Ve gazete Habertürk. Milyonlarca dolarlık yatırım, benzersiz baskı kalitesi, 5 gazeteye bedel ekleri, dönem dönem verilen promosyonlar ve Serdar Turgut’tan Bekir Coşkun’a, Fatih Altaylı’dan Umur Talu’ya geniş yazar kadrosu. Ama tüm bunlara rağmen 300 bini bulamayan ve isminden başka hiçbir anlamı kalmayan Sabah’ı bile geçemedi.
Derken tüm bu eski ve yeni devler arasına sessiz sedasız bir oyuncu daha girdi; Sözcü Gazetesi. Habertürk’ün bir eki kadar sayfası olan, Emin Çölaşan’dan başka süper şöhretli yazarı olmayan, televizyon, internet sitesi desteği olmayan Sözcü.
Habertürk 248 binlerde seyrederken Sözcü 231 binlere dayandı. Şu açık ki böyle giderse Habertürk’ü geçecek ve sabah’ın ensesine yapışacak.
Peki, neydi bunun tılsımı?
İşte tam da burada ilk başta değindiğimiz kamplaşmayı anımsamak lazım. AKP yandaşı medya kayıtsız görevini yapıyor. Ama diğer cephede kalanlar bir yandan muhalif tavır alırken bir yandan gaz almayı ihmal etmiyor. Patronların yığınla işi var ve dolayısı ile siyasi iktidara göbekten bağlılar.
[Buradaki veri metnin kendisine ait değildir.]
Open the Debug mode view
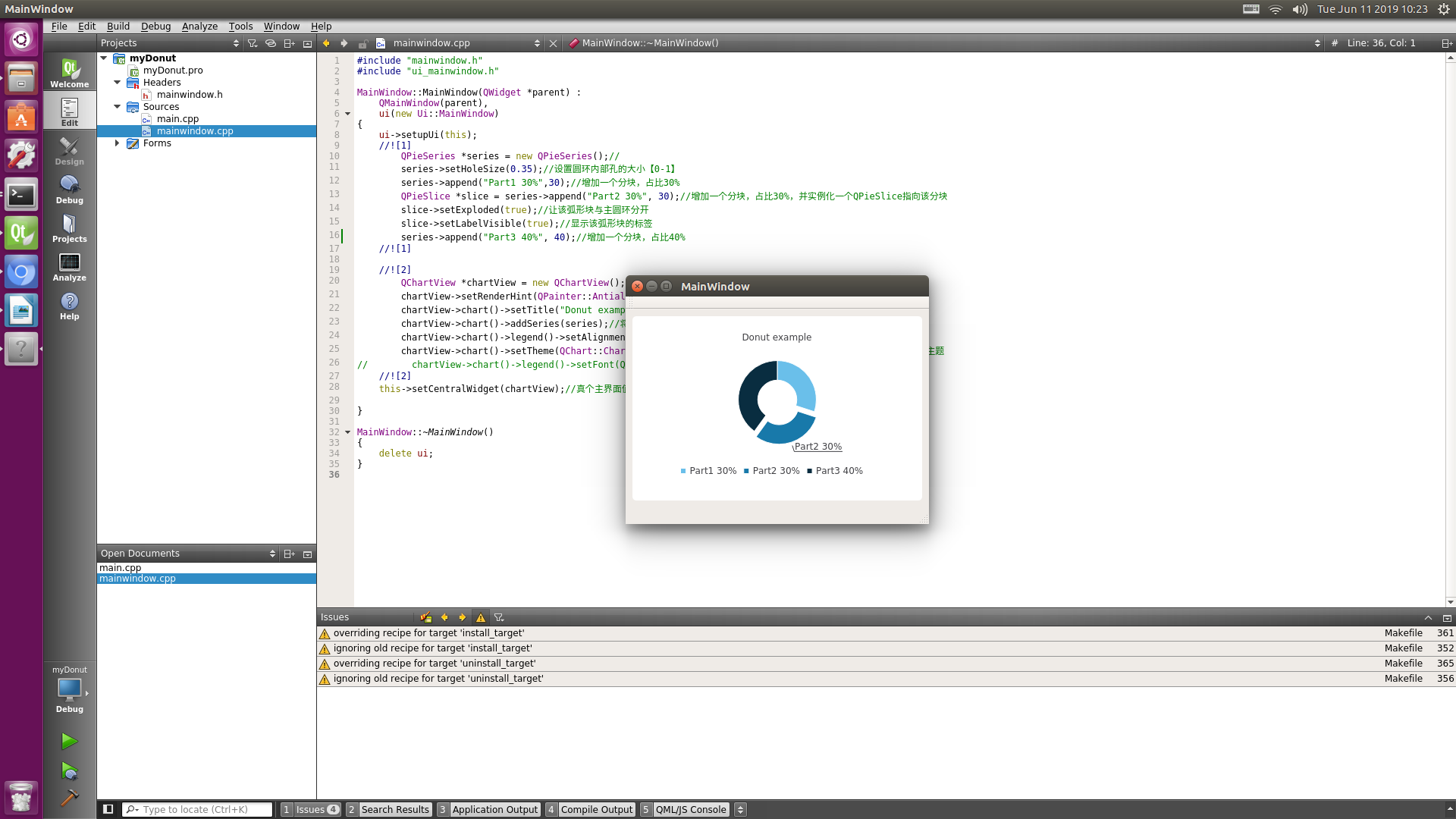 click(69, 190)
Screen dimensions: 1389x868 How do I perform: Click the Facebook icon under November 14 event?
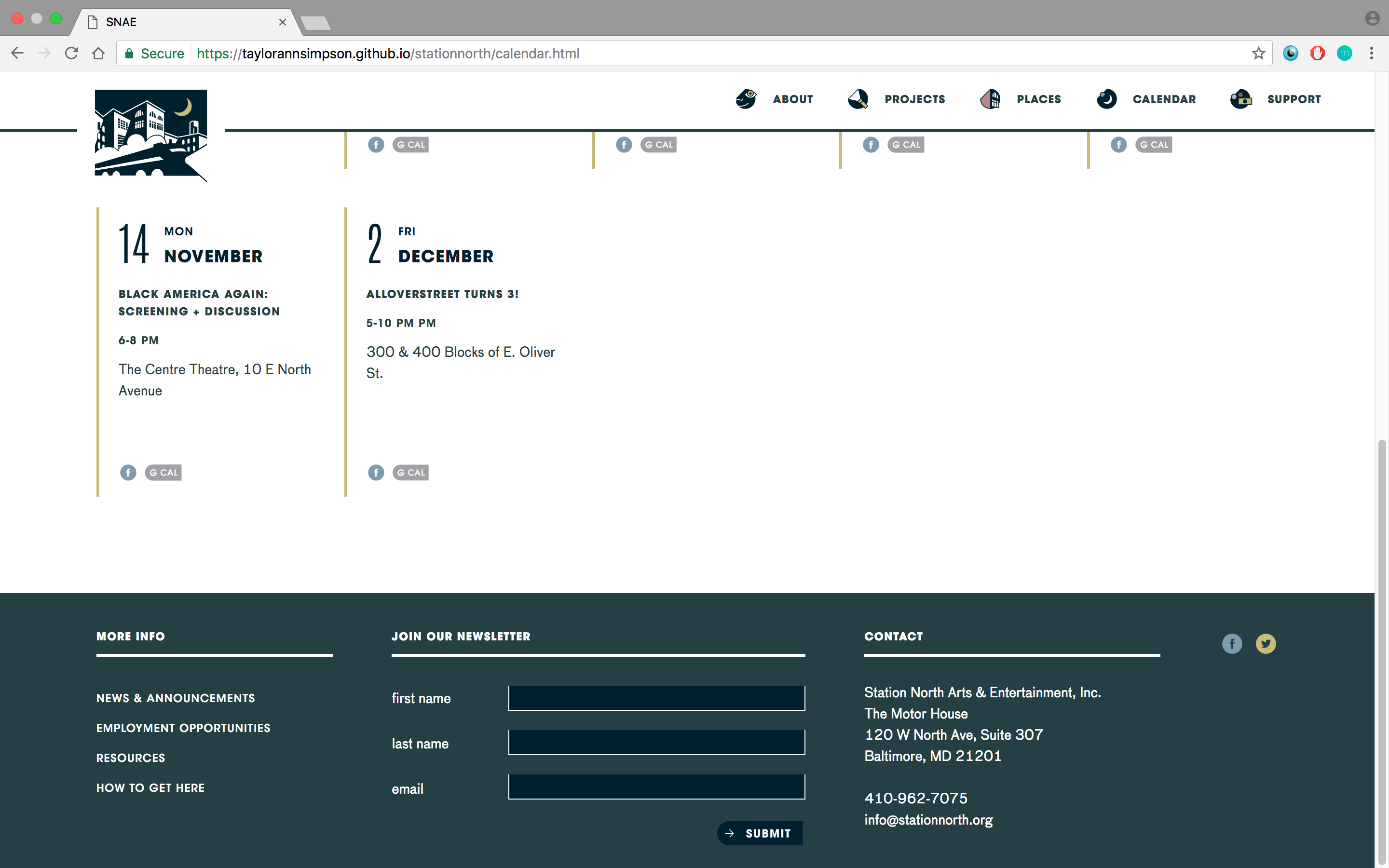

Ama sözcü örneği gösterdi ki özellikle bu dönemde ne şiş yansın ne kebap gazeteciliği bir yere kadar. Mesela istediğiniz kadar kaliteli gazete çıkarın eğer bir Emin Çölaşan muhalefetinden korkup yaptığınız sözleşmeyi bozuyorsanız kalitenizle bir yere kadar satıyorsunuz.
Okur bu dönemde ruh istiyor. Katıksız bir ruh. Muhalefetse katıksız muhalefet. Direnişse katıksız direniş. Tepkiyse, en hard tepki.
Sözcü işte tam da bu damarı yakaladı ve birkaç sayfalık gazeteye bu ruhu verip en büyükler arasına girdi.
Hepimizin Başbakan Erdoğan’ın “Tarafsız olan bertaraf olur” sözüne tepki gösterdiğimiz bir ortamda Sözcü’nün yükselişi aslında Başbakan Erdoğan’ın sözlerinin bir doğrulaması tersten. Tarafsız görünmeye çalışan gazeteler bertaraf olmak üzere.
Bu; iyi mi? Nereden baktığınıza bağlı. Ama iyi ya da kötü, durum budur.